### PROBLEM TO SOLVE
Reproduce every one of the rows below word for word, omitting the pictures.

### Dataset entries
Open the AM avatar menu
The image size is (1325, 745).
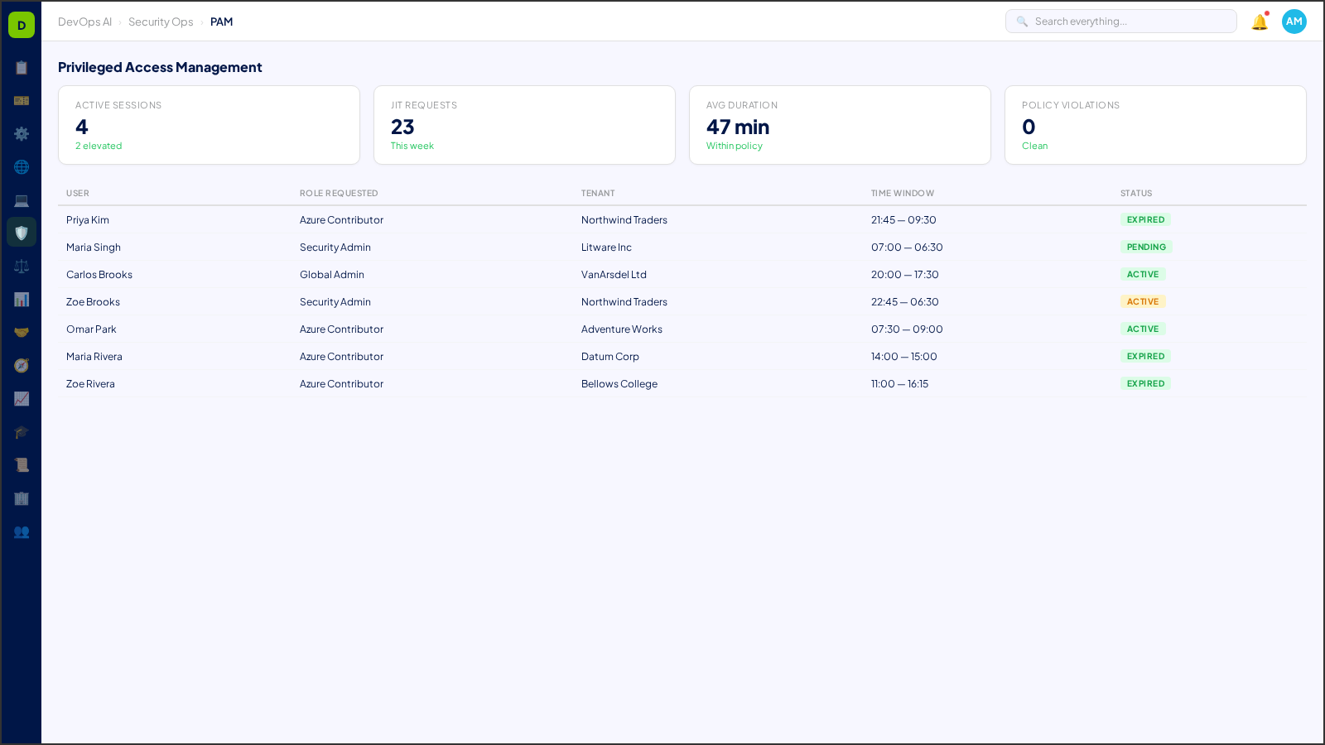click(x=1294, y=22)
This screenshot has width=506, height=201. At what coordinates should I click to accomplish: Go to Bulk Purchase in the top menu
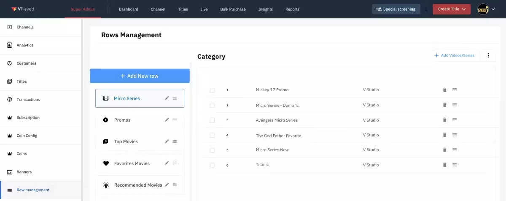click(233, 9)
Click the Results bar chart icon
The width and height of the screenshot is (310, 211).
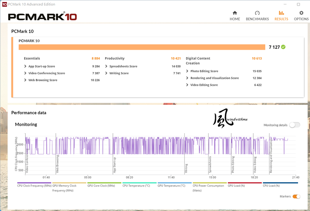click(x=281, y=13)
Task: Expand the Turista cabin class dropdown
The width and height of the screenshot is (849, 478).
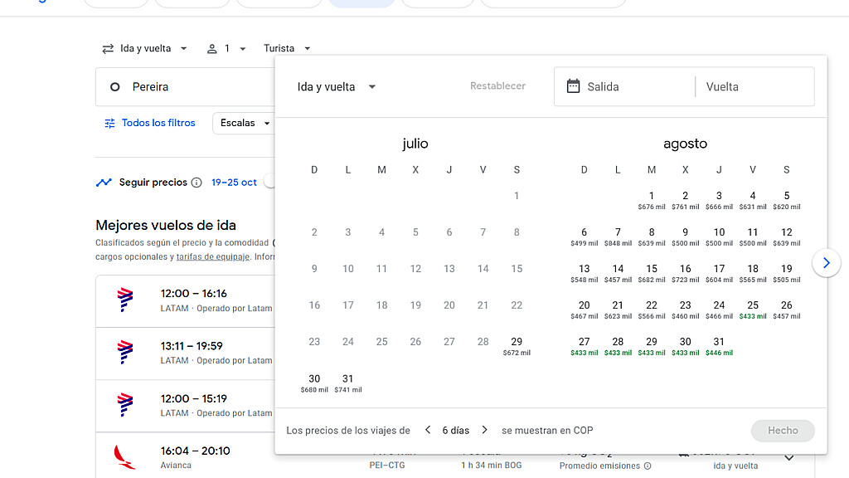Action: 287,49
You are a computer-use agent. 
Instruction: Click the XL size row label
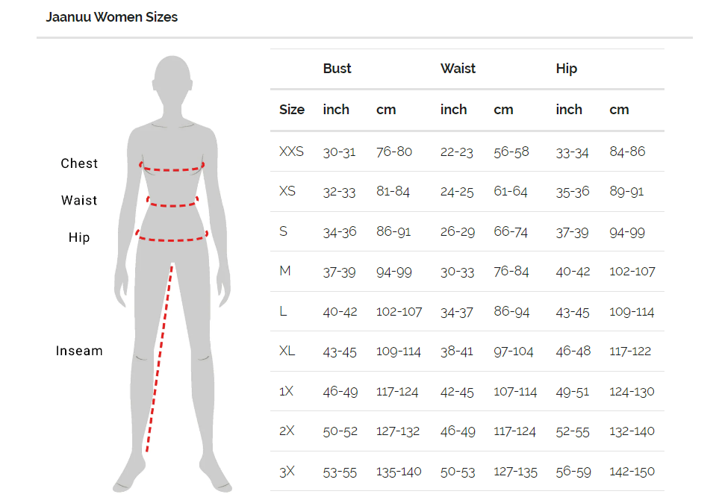[x=287, y=351]
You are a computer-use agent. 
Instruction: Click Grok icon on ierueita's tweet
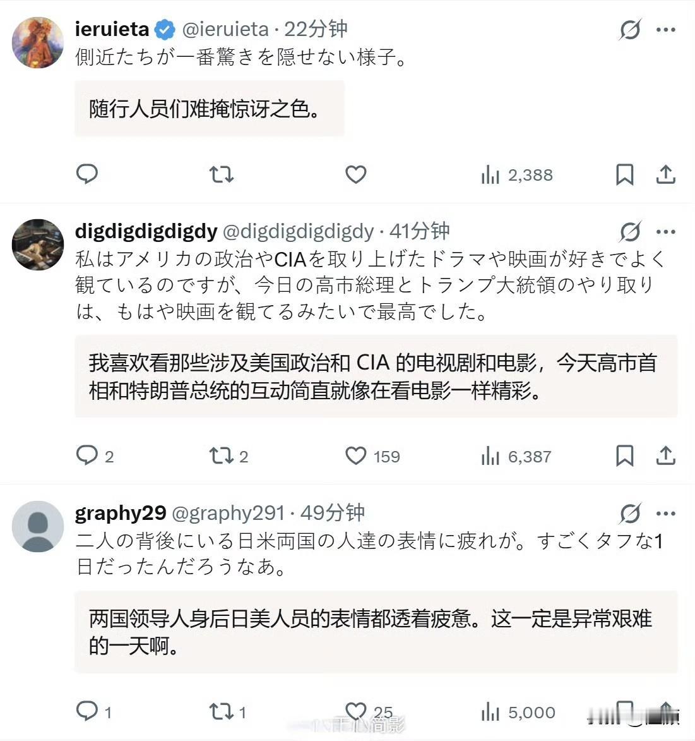[x=630, y=30]
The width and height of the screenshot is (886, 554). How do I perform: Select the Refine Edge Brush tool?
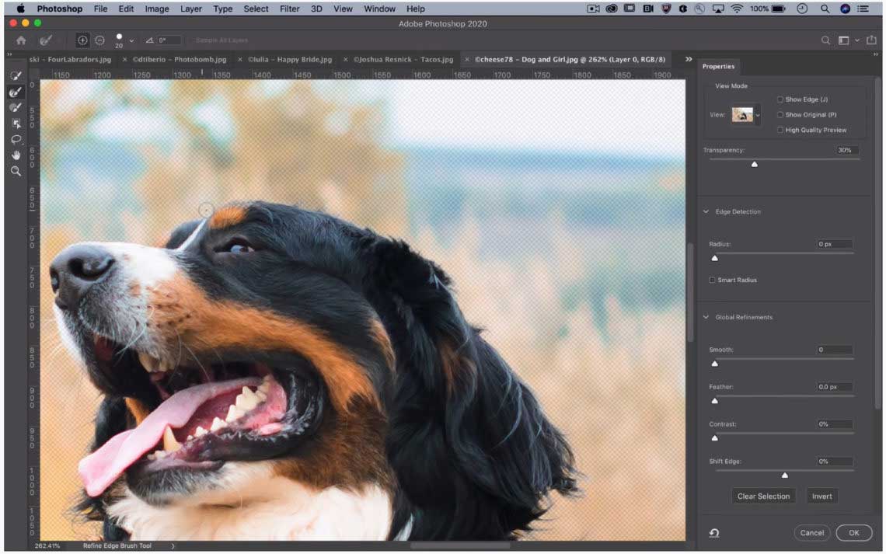click(16, 92)

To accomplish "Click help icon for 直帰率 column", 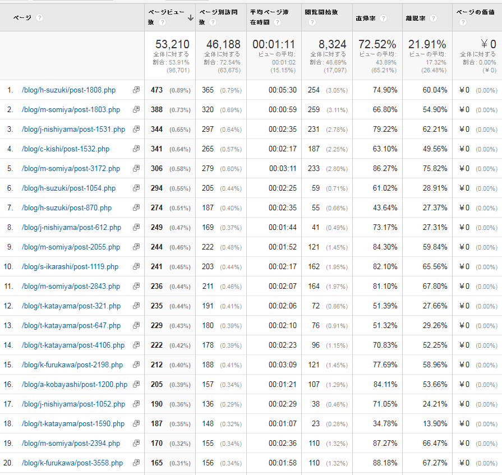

### COMPLETE ANSWER
Open the AM avatar menu
The image size is (1325, 745).
click(x=1294, y=22)
This screenshot has width=506, height=201. At what coordinates should I click to accomplish: Go to Bulk Purchase in the top menu
click(233, 9)
Click the Results bar chart icon
The width and height of the screenshot is (310, 211).
click(x=281, y=13)
Task: Expand the Turista cabin class dropdown
The width and height of the screenshot is (849, 478).
Action: 287,49
You are a computer-use agent. 
Instruction: Click the XL size row label
[x=287, y=351]
You are a computer-use agent. 
Instruction: Click Grok icon on ierueita's tweet
[x=630, y=30]
The width and height of the screenshot is (886, 554). How do I perform: Select the Refine Edge Brush tool?
click(16, 92)

To accomplish "Click help icon for 直帰率 column", 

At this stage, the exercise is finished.